# How easy is it to test the accuracy of a face recognition algorithm?

## Part 1 - taking a sample set and finding the faces

### Background

Face recognition (FR) algorithms are becoming more and more commonly used in world today. From fraud detection at passport offices to real-time face recognition at sporting stadiums, you have probably been matched before! Given their increased use, we should also be wondering how accurate they are. Face recognition is a subset of the broader field of [biometrics](https://en.wikipedia.org/wiki/Biometrics) which aims to recognise a person based on anaylsis of their uniquq biological characteristics.

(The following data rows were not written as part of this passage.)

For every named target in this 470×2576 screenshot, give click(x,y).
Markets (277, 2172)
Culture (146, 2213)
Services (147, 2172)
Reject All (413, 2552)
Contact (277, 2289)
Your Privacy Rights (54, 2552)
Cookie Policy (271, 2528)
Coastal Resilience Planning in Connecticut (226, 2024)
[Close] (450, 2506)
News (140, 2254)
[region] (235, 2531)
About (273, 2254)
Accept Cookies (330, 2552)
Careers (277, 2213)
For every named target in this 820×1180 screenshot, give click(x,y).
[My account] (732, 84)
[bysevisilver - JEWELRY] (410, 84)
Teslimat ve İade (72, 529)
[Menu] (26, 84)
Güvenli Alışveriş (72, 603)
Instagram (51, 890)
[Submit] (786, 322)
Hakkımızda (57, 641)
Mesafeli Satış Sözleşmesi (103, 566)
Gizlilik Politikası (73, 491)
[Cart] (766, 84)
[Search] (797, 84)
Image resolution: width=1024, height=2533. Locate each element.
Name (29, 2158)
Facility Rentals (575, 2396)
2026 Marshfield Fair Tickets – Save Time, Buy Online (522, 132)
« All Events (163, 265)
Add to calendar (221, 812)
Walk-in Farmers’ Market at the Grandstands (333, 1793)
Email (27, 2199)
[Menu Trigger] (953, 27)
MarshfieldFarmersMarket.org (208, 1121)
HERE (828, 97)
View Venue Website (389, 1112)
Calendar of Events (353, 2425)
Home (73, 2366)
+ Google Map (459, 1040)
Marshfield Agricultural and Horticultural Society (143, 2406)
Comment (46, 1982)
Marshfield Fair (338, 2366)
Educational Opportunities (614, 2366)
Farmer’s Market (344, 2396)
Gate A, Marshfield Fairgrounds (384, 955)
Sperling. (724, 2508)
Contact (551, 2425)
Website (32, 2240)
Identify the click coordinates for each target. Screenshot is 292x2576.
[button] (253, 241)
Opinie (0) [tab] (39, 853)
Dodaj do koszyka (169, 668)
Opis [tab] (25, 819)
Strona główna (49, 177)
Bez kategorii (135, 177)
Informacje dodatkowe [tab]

[Open source algorithms](https://github.com/ageitgey/face_recognition) are readily available such as this example written using dlib. dlib is an open source collection of image matching libraries written in C++. The 'face_recognition' module is a wrapper allowing access to this functionality using Python.

[Labelled data sets](https://sites.google.com/view/sof-dataset) can also be found which provide a useful tool to test algorithms and their accuracy before putting them to use. The fact that the data is labelled means the "ground truth" information is available. This allows testers to ensure they are matching pairs of images of the same person's face, or images of different faces at any given time. This means the accuracy of the score produced by an algorithm can be easily measured, since a low score should result if the faces are different, and a high score should result if the images are of the same person. Doing this over a large sample set can give a bigger picture of how accurate the algorithm performs statistically. The labelling of the data set referenced here is explained [in this report](http://www.cse.yorku.ca/~mafifi/TheSpecsonFace.pdf).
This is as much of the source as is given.